* [Task description]: Down to the last line, set down the listing below exactly, apart from its pictures.

* [Records supplied]:

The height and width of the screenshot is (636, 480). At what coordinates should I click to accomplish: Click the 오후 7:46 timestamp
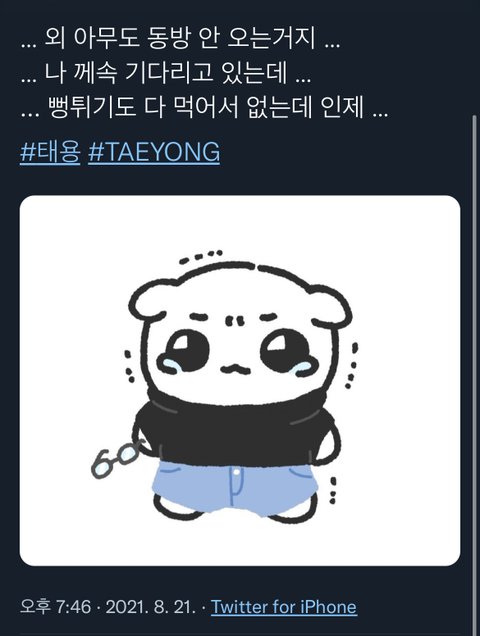[x=56, y=607]
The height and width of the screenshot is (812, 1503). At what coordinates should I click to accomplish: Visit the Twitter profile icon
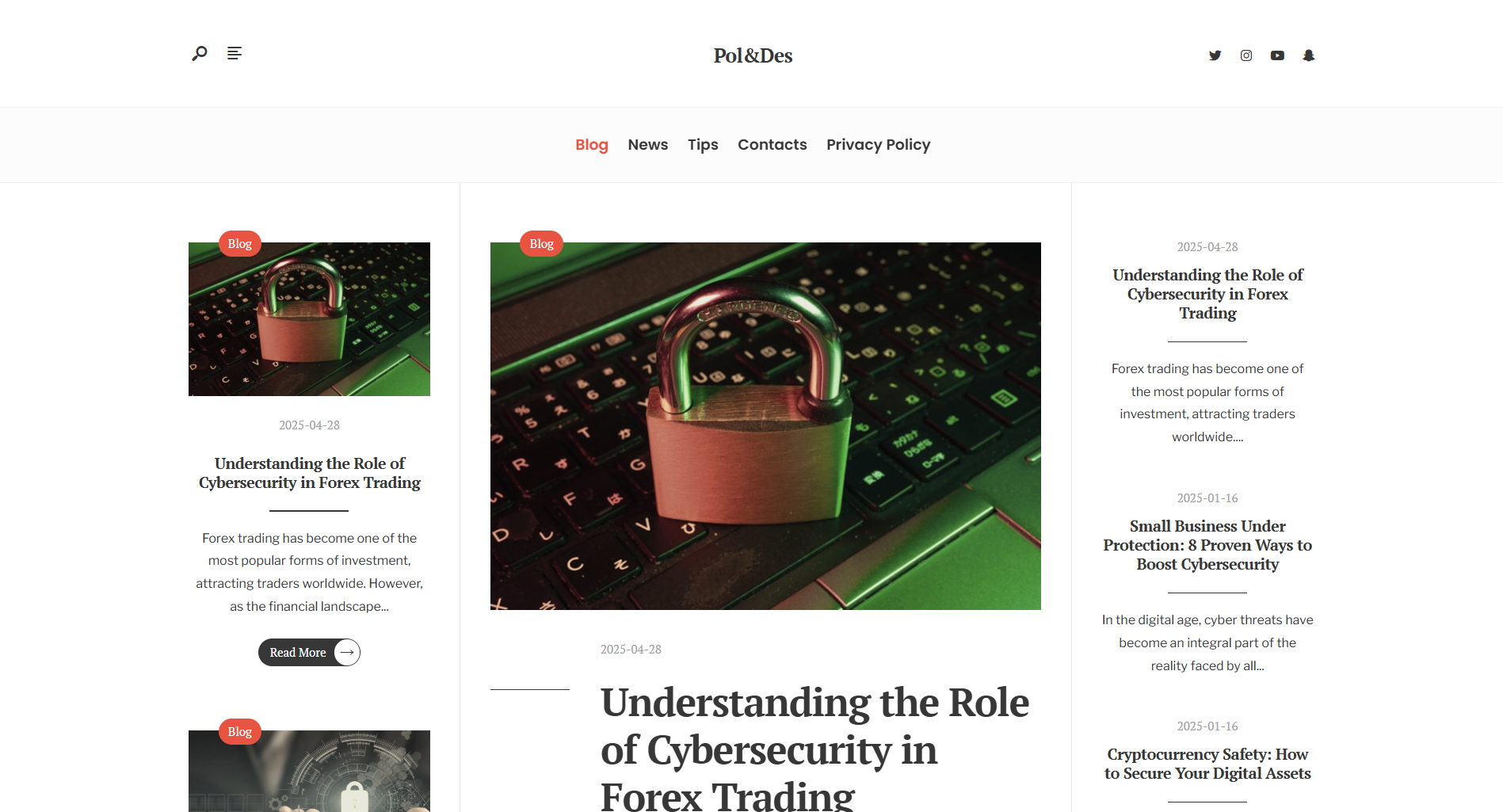(x=1215, y=55)
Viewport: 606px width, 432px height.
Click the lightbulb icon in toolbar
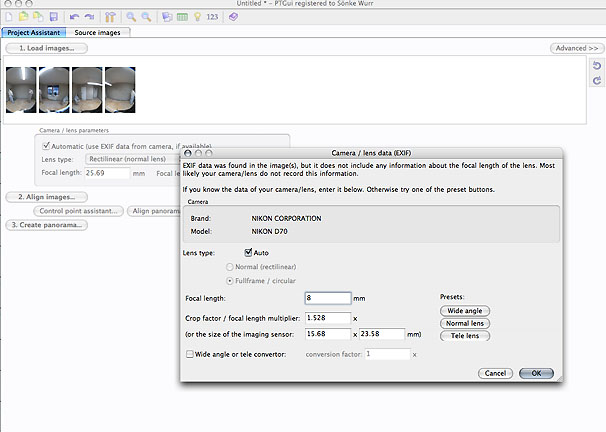click(x=199, y=18)
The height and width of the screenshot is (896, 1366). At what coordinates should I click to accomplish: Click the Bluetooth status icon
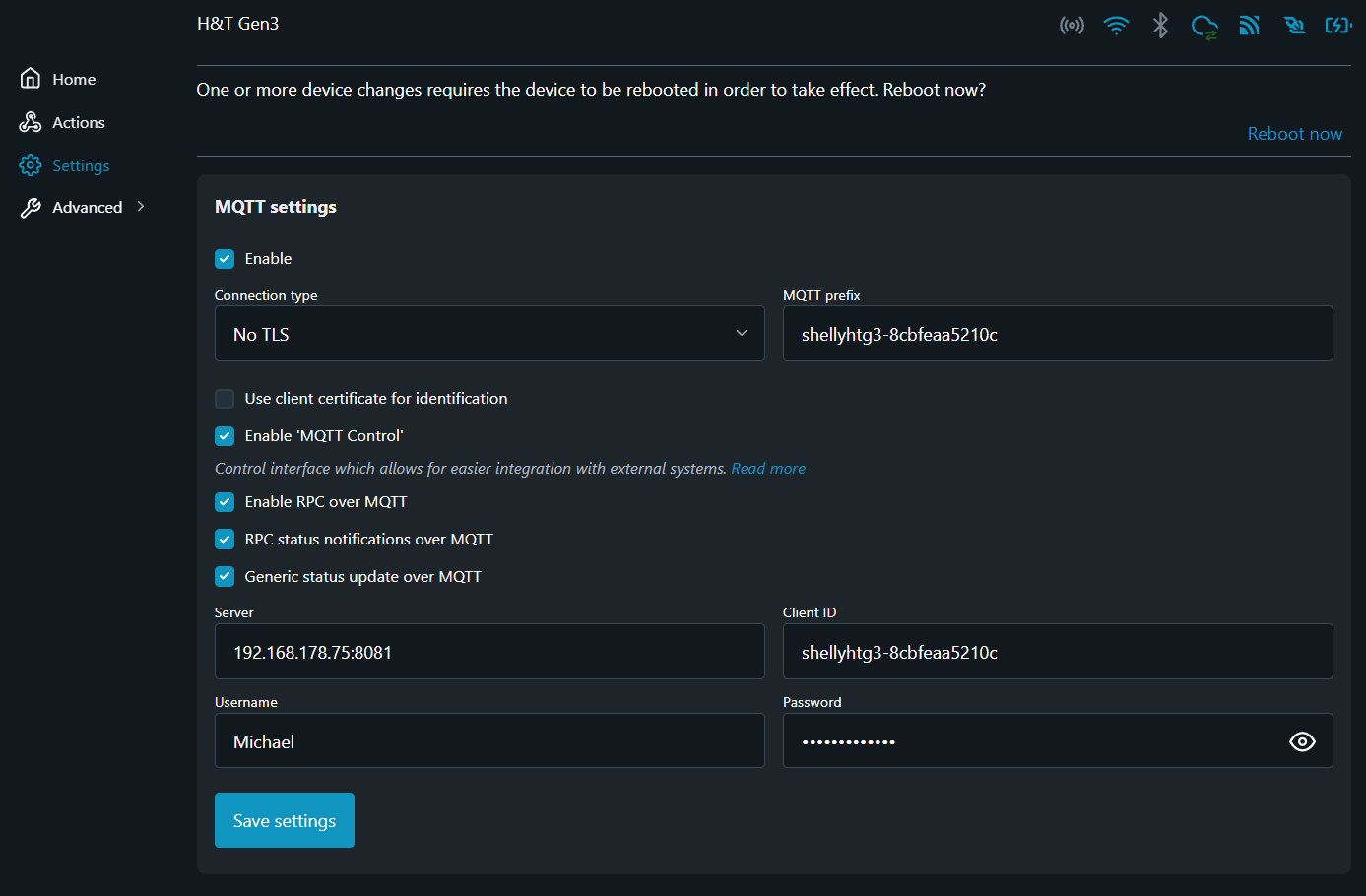tap(1160, 26)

* [Answer space]:
The height and width of the screenshot is (636, 480). At what coordinates should I click to accomplish: Click the 오후 7:46 timestamp
[x=56, y=607]
The height and width of the screenshot is (812, 1503). At what coordinates should I click to accomplish: Visit the Twitter profile icon
(x=1215, y=55)
Viewport: 606px width, 432px height.
Click the lightbulb icon in toolbar
click(x=199, y=18)
The height and width of the screenshot is (896, 1366). At what coordinates should I click to accomplish: Click the Bluetooth status icon
tap(1160, 26)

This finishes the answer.